Follow-up to Prior

The last post was more than long enough, and attacked the basic problem of 'what is wrong with this coherent argument about fairness?'. However, the Clovis example reminds me of an interesting fact about the Beowulf.

Clovis asks his warriors for a gift of honor at the end of a successful fight. He does not simply lay claim to a share of the treasure that is not warranted by the equal law governing their unequal society: "I ask you, O most valiant warriors, not to refuse to me the vase in addition to my rightful part."

The one soldier who refused him obeyed their law about division of spoils, but also then refused the king a requested gift -- he denied him an asked-for honor, which is to say that he imposed a shame. It was this, I think, that Clovis was revenging with his later murder of that soldier in a shameful manner, imposing a shame on him in turn. The entry does not mention, however, if Clovis later paid a blood-price to the soldier's family, as is highly likely. Fairness and unfairness were not the only issues in that society; the honor requested and the shame of being publicly embarrassed had to be addressed as well.

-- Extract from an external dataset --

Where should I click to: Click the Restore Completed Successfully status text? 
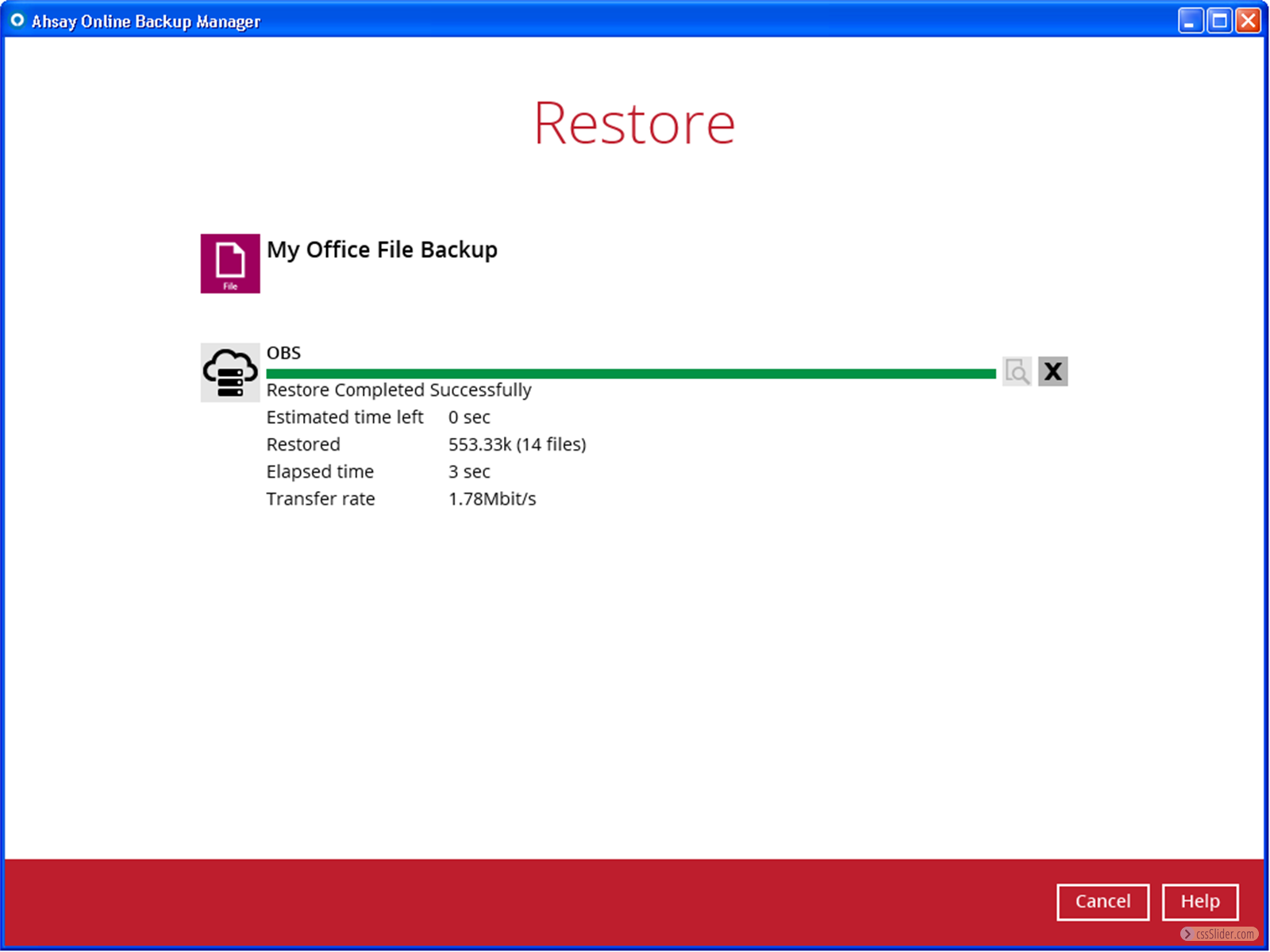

In the Beowulf, which holds up the title character as the very model of honor, we get demonstrations of what contemporary societies thought ideal behavior looked like. Having come to help the Danes with Grendel (in order to repay a debt of honor to Hrothgar incurred by Beowulf's father, who had enlisted Hrothgar's aid to help settle a wergild dispute of his own), Beowulf defeats first Grendel and then, when it proves necessary, Grendel's more powerful and magical mother. In doing the latter, he discovers and wins a great treasure. 

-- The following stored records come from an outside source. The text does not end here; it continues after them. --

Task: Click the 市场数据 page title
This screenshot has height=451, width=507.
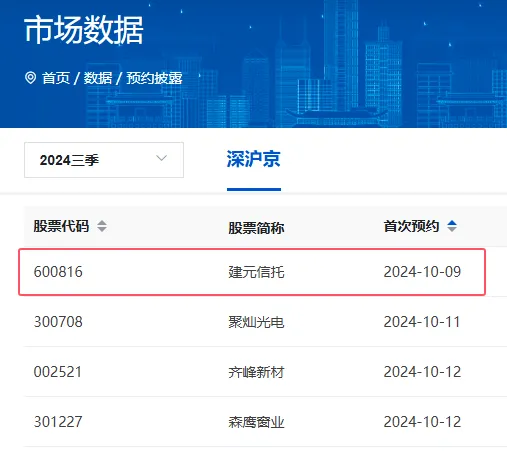Action: pyautogui.click(x=84, y=30)
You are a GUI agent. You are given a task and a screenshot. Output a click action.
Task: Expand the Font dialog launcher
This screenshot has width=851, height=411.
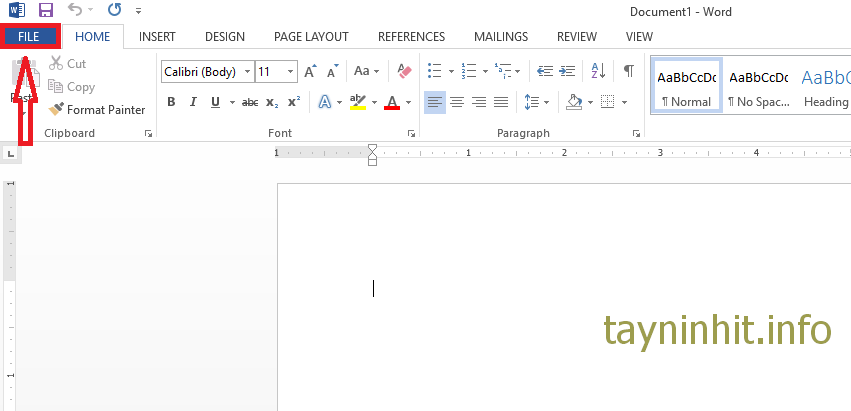point(411,133)
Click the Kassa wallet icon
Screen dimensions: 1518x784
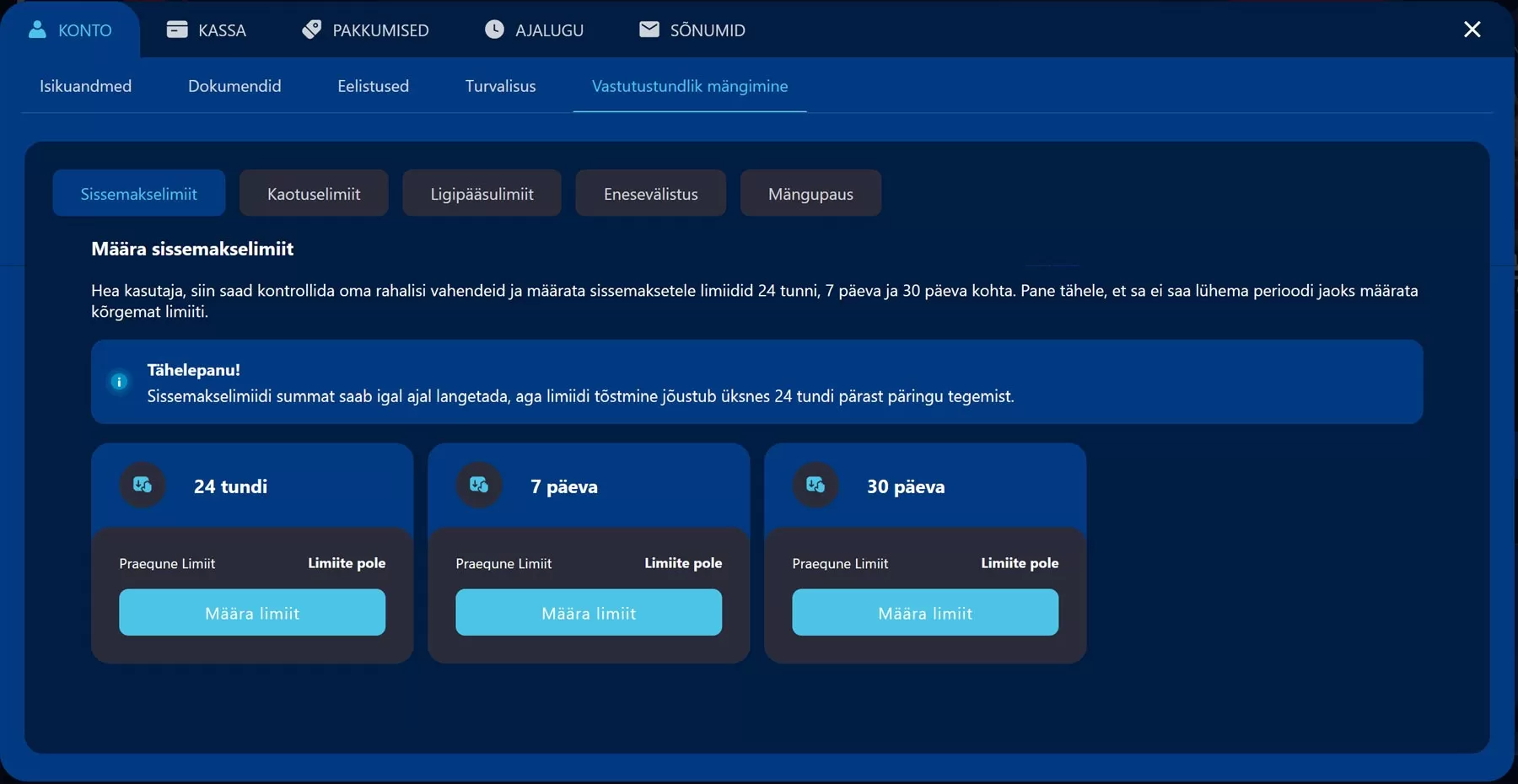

What does he do with it? He gives it all to Hrothgar.
Beowulf spake, offspring of Ecgtheow:
“Lo! we blithely have brought thee, bairn of Healfdene,
Prince of the Scyldings, these presents from ocean
Which thine eye looketh on, for an emblem of glory.
Beowulf had come, after all, to help Hrothgar and settle his father's debt of honor. He keeps nothing for himself. Yet Hrothgar recognizes that this 'gift from the ocean' is too great on top of the fight Beowulf has borne, and creates a new debt of honor on him. He repays this by giving Beowulf presents of his own, rich ones; and later, when Beowulf would leave him to return home, parting gifts as well. Hrothgar declares that all the old feuds are forgotten, and the two peoples united in friendship by this mutual exchange which will bring further visits and exchanges and growth and prosperity.

Unferth, a thegn of Hrothgar's who had not been able to defeat the monsters, gives Beowulf his sword as a gift -- an honor that repays the shame Unferth likely felt at having been unable to do the deed himself. Beowulf's acceptance of this redeems Unferth's incapacity, and restores the honor he might otherwise have lost by not being part of the story of Grendel's defeat.

On the return home to his own king, Hygelac, Beowulf is met by the coast guard to whom he gives a sword as a gift; then, on arrival to the king, he gives the king all that Hrothgar had given him as gifts to his own king, thus eliminating any chance that Hygelac would see Beowulf's newfound wealth as a potential threat to their relative positions. But this is also not the end of the exchange, because Hygelac then gives Beowulf great gifts in return for the substantial honor that Beowulf has shown to him by this free-handedness with what he had won. These gifts include manors and establishments that will produce wealth, placing Beowulf higher in the structure of Geat power because he has proven he can be trusted to keep faith with his king. Indeed, after Hygelac's death and then the death of his son, Beowulf arises to the kingship himself. 

This mode of gift-giving looks unbounded and without economic logic to modern eyes: Beowulf was the one who had earned the 'presents of the ocean' through combat; why give it to Hrothgar, who had already received much by having the monsters killed? One present, perhaps, but all of it? Then too with Hygelac, who had perhaps contributed by allowing Beowulf to go on the trip rather than insisting he stay at home; but did he thereby deserve all of the spoils of the venture? In freely giving away everything and keeping nothing for himself multiple times, Beowulf places his fate in the hands of men who are the very sort of men that the author of the 'fairness' piece would suggest ought to be expected to take unfair advantage, being already in positions of social power and authority. It looks illogical and uneconomical.

Perhaps outside of a work of literature, the kings would have behaved more like Clovis than like Hrothgar or Hygelac. Yet in the poem, where the ethic is being spelled out purely and on its own terms, honor provides an answer to these problems of economic grasping. Each recognizes the honor being done him and repays it fairly -- fairly, not disproportionately to his own advantage according to a notion of 'fairness' that is derived from the system's own extant inequalities. At least in the poem, honor proves to have an economics and a logic of its own, one that leads to Beowulf reigning in peace and stability for many decades. His people love him; nations abroad respect him whether they love him or fear him.

And so there is peace, until the dragon comes.